Adam adalah ciptaan Allah yang memiliki akal sehingga memiliki kecerdasan, bisa menerima ilmu pengetahuan dan bisa mengatur kehidupan sendiri. Inilah keunikan manusia yang Allah ciptakan untuk menjadi penguasa didunia, untuk menghuni dan memelihara bumi yang Allah ciptakan. Dari Adam inilah cikal bakal manusia diseluruh permukaan bumi. Melalui pernikahannya dengan Hawa, Adam melahirkan keturunan yang menyebar ke berbagai benua diseluruh penjuru bumi; menempati lembah, gunung, gurun pasir dan wilayah lainnya diseluruh penjuru bumi. Hal ini dijelaskan dalam firman Allah SWT yang berbunyi:

"...Dan sesungguhnya Kami muliakan anak-anak Adam; Kami angkut mereka didaratan dan di lautan; Kami berikan mereka rezeki dari yang baik-baik dan Kami lebihkan mereka dengan kelebihan yang sempurna atas kebanyak makhluk yang telah Kami ciptakan." (QS. al-Isra' [17]: 70)
Manusia dicipta dan ditentukan harus melalui proses perjalanan hidup yang panjang dan berliku. Satu proses hidup yang harus dilalui adalah hidup di dunia. Mau menjadi apa di dunia, manusia harus berusaha. Posisi manusia ditentukan oleh pikirannya. Mengapa harus hidup di dunia? Karena Allah mempunyai maksud dan misi.
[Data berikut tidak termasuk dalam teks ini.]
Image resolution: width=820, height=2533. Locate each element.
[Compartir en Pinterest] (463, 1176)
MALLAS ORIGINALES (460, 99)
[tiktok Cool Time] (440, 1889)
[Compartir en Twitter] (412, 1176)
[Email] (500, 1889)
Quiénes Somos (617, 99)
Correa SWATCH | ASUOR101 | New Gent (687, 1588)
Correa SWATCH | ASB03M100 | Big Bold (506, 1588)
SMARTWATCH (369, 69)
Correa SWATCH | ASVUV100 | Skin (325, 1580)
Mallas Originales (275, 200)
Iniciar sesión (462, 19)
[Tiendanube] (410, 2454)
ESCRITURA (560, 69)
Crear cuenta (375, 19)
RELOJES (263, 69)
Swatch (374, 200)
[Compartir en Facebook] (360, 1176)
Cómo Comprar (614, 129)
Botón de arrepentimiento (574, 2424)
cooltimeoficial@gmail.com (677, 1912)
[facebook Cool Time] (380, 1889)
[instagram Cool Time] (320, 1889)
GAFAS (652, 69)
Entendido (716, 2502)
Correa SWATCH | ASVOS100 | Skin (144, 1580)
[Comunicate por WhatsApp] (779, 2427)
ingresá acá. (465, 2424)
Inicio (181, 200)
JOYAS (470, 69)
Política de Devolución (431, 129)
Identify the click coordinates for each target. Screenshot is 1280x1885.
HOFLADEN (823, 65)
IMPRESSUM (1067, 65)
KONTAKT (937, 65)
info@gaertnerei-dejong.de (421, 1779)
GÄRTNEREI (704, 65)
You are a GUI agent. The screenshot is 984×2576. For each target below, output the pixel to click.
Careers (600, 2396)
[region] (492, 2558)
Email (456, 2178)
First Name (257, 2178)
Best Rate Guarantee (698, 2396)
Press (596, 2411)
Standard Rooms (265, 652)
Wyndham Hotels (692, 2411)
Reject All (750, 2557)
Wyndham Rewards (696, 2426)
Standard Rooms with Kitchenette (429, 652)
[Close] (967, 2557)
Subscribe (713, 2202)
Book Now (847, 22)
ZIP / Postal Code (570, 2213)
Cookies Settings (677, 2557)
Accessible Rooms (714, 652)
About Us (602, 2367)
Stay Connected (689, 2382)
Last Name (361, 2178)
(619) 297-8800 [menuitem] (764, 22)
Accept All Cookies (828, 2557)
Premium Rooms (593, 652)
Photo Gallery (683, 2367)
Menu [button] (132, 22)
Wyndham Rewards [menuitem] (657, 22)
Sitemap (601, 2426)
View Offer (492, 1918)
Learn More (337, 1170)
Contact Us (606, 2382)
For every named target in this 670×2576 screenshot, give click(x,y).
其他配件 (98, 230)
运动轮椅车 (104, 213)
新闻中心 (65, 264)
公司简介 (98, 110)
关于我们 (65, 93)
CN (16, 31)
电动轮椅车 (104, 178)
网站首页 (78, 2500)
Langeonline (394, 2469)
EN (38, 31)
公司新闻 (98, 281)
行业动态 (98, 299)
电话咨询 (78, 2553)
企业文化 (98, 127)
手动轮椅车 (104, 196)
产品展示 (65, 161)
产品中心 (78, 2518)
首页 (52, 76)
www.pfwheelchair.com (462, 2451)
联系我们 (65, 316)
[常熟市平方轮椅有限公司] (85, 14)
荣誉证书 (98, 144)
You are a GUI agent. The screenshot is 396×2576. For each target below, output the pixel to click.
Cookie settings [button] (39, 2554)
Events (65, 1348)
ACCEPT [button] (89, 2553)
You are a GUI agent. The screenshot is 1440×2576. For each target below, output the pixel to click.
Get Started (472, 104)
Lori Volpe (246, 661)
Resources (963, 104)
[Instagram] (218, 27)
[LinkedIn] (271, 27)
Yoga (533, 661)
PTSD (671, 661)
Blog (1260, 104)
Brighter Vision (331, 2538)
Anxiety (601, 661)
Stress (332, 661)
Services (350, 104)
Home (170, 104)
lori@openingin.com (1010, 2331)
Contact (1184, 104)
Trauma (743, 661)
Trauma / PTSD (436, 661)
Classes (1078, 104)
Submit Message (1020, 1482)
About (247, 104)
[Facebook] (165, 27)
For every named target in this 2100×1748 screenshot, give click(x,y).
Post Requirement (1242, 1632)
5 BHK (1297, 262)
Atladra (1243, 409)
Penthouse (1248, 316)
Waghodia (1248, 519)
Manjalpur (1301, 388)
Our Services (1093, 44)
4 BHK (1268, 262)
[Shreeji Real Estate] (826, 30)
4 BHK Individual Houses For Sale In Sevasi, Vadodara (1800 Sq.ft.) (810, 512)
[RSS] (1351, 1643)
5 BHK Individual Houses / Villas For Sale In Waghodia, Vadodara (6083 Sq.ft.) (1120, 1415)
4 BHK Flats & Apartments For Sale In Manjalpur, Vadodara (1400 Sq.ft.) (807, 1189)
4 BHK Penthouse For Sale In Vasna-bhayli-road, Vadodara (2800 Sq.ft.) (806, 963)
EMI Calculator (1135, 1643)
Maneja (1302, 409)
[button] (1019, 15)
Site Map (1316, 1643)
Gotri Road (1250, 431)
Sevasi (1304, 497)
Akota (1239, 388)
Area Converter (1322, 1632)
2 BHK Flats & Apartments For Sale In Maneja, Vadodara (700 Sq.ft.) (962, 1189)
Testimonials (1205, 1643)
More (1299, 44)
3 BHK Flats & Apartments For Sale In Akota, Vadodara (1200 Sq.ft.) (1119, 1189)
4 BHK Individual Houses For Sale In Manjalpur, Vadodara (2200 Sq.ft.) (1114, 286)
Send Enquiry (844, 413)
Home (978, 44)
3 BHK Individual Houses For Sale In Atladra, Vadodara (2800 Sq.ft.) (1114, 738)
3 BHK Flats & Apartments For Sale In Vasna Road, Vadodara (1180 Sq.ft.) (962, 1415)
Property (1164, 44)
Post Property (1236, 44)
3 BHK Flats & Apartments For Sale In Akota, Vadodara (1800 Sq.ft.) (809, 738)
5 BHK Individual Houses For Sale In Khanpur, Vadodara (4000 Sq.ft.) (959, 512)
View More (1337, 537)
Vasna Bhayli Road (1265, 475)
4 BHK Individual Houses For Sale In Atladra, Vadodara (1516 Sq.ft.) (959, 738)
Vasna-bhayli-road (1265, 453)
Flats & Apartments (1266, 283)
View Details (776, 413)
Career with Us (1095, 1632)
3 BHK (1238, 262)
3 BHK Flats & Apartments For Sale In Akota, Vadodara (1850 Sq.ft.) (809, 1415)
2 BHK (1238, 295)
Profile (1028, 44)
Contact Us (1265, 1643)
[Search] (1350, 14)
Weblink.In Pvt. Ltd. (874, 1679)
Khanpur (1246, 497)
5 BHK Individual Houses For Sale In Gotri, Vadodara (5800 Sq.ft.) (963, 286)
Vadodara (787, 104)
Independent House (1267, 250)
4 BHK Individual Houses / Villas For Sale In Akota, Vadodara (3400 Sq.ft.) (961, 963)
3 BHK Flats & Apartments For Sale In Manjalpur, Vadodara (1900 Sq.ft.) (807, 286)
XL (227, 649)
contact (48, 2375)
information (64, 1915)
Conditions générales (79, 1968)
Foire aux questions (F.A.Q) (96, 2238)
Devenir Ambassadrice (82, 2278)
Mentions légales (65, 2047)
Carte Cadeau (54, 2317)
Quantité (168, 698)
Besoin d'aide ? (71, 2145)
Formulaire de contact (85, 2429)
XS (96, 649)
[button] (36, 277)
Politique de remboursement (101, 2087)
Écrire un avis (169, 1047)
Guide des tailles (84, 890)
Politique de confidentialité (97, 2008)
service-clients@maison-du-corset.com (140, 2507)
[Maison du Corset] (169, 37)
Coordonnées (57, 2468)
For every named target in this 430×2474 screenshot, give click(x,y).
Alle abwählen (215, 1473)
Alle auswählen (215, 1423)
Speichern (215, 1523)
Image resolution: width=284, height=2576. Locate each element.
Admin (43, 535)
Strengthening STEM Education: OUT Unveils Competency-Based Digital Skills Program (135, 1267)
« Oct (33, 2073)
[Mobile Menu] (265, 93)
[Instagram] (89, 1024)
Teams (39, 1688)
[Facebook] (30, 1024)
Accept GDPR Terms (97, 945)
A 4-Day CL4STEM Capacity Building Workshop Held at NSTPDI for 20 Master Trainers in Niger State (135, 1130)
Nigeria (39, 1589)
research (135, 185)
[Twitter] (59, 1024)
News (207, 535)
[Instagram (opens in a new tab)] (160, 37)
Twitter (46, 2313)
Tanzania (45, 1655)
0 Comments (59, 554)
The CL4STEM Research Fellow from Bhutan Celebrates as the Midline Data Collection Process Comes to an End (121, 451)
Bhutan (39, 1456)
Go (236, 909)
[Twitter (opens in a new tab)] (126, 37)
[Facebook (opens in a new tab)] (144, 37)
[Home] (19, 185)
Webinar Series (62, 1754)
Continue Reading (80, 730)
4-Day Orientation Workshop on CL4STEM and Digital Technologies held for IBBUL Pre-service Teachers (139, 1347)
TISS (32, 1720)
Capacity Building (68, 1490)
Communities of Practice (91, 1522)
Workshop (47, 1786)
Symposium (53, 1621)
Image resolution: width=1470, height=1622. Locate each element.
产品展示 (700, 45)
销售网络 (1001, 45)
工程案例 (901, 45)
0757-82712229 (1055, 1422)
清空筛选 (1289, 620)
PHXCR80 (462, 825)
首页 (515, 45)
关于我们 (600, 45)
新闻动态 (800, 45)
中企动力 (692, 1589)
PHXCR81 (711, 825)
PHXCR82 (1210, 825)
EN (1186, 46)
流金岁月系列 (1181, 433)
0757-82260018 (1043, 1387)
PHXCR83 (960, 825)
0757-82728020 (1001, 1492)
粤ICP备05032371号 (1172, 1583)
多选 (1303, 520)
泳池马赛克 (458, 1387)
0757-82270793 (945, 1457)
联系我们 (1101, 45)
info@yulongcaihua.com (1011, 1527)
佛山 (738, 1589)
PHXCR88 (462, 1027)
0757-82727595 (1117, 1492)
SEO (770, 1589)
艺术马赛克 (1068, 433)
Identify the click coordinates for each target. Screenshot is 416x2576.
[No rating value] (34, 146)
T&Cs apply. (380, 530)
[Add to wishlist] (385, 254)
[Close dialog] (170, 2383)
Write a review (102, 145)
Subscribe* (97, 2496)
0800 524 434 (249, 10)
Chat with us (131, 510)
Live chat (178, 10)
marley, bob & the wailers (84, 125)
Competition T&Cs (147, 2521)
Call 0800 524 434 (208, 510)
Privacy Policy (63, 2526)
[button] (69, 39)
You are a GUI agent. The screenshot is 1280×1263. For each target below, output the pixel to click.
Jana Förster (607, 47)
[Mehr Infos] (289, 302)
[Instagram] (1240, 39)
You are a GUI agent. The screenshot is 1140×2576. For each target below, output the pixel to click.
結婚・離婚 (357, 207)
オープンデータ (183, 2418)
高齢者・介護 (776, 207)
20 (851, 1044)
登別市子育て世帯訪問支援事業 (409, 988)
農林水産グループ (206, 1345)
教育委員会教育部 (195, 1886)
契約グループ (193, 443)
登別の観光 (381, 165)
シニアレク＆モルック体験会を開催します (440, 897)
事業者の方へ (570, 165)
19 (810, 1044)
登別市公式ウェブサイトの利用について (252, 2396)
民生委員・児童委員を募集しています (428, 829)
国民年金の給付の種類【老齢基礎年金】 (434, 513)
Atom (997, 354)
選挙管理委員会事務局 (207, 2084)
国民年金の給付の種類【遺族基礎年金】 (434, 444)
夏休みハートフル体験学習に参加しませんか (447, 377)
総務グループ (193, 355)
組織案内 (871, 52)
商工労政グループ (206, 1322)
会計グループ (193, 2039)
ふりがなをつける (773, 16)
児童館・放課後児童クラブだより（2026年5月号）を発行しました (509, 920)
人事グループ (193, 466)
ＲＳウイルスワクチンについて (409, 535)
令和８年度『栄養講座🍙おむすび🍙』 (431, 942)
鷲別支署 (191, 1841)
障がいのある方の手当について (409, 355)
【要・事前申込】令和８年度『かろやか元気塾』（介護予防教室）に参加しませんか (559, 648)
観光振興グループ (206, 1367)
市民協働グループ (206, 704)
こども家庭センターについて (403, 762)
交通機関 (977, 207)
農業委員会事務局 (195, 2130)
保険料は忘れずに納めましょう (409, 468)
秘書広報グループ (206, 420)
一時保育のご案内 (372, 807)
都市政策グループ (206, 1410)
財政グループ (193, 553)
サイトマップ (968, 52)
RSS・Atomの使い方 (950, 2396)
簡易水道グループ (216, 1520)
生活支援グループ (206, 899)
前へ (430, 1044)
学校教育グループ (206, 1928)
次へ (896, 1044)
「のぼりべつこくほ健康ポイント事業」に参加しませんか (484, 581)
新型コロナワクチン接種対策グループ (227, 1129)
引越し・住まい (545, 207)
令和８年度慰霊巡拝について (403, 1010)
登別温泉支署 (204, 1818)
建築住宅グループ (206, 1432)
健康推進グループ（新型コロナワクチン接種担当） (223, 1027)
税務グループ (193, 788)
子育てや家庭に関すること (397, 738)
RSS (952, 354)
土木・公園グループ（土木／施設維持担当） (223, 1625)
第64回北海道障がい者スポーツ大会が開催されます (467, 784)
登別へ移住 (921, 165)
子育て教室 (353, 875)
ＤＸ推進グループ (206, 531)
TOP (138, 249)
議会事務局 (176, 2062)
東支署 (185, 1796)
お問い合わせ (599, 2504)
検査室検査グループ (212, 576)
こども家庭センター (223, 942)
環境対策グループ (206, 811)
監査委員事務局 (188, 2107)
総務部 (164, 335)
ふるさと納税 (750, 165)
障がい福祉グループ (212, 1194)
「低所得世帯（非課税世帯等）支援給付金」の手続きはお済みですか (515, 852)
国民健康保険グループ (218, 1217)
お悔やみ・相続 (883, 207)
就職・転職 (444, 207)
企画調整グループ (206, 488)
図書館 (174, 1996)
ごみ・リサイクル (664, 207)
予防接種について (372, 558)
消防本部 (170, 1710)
Manusia dicipta bukan untuk main-main. Allah berfirman dalam QS Al-Mu’minun 23:115. Artinya: “Maka apakah kamu mengira, bahwa sesungguhnya Kami menciptakan kamu secara main-main (saja), dan bahwa kamu tidak akan dikembalikan kepada Kami?”, atas dasar misi tersebut, Allah menilai manusia sejauh mana bisa mengimplementasikannya dalam bentuk tugas dan tanggung jawab. Dengan demikian, manusia telah mengambil peran yang pasti dalam hidup, berikut di bawah inilah diantara tugas dan peran manusia.
1. Tugas Manusia Sebagai Khalifah
Bila direnungkan dengan mata batin yang mendalam, kemudian dipakai daya nalar dengan pikiran yang tajam, akan disadari betapa kehadiran manusia di dunia ini bukanlah atas kemauannya sendiri, melainkan merupakan kreasi terindah dari Al Khalik. Manusia dilahirkan sebagai khalifah, yang harus mampu mengubah dunia menjadi “Alam adabiyah yang terang benderang” karena peran manusia sebagai rahmatan lil’alamin.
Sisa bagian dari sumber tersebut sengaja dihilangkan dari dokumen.